About

Boletindenewyork.com started out as a personal project. It really is a project of a broken heart. When the founders of this website left Peru, they pretty much left with only the shirt on their backs. We don’t mean to be all melodramatic on you, but there’s really no other way to describe that situation. They had to leave, and they had to leave quickly.

Their first few years in the United States are nothing short of challenging, gruelling and, in many cases, excruciatingly frustrating. Jobs were few and far between. The kind of jobs that they did find were not all that meaningful, unless you consider washing dishes and shining shoes meaningful.

But after a few years and community college and educational supplementation, the founders of this website started working at higher paying jobs until they started their own chains of Peruvian-themed restaurants and businesses catering to the larger Peruvian immigrant communities in several parts of the United States.

They have since become pillars of the Peruvian-American community as they owned their own homes, fully paid off their cars, and otherwise are living the American dream.
We share this story with you to highlight both the struggles as well as the promise of the United States. A lot of people still believe that the moment you land on American soil, your life will drastically change overnight. They are looking forward to this amazing black and white transformation as far as their finances are concerned.

Well, those dreams are exactly that. They’re just dreams. For any dream to become a reality you can see, touch, taste, smell and hear, you have to put in the work. And often times, you have to work with tears streaming down your face because the homesickness that a lot of people report when they first migrate is all too real.

Now, if you’re in Peru reading this, you might be chuckling to yourself. You might be thinking, well America’s so awesome. There’s a lot of things going for it. There seems to be no shortage of things to do. But that’s precisely the big challenge. It’s very easy to get lonely in a crowd here.

Unlike in Peru, where you are plugged in to the community and everybody is basically just one large extended family, in the United States, we are a community of strangers. And that accounts for both its strength and also speaks to the profound and deep sense of disconnection many people have.
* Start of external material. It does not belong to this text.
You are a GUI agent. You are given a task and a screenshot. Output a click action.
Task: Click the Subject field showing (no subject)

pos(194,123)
It is definitely not an unqualified blessing.

We say this not to denigrate the great benefits and blessings America brings to the table, and it definitely brings a lot of that, but if anything, we want people to look at the Peruvian-American experience with wide open eyes. It is not some magical journey to some sort of proverbial promised land flowing with milk and honey where all your problems magically disappear.

If you are struggling with any sort of personal issues now, chances are, you will continue to struggle with them over an extended period of time until the American experience changes you.
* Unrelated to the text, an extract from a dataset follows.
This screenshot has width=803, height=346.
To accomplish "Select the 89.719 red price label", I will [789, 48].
A lot of people don’t get this. Being in America from another culture is actually a two way conversation. You bring in culture, so in your small way, you change your surroundings, but the preexisting culture also ends up changing you.

We want Peruvian-Americans to have an open mind regarding this experience because it can be a very beautiful thing. We have a lot to offer the greater culture here in the United States because we have a lot of traditions and customs that would truly be a loss if we let go of them, but we also have to overcome all sorts of personal and cultural and social challenges to become full participants in our new home.

This is the bittersweet sentiment that drives Boletin de New York. It is a bittersweet love letter to both our home country as well as our new motherland, the United States.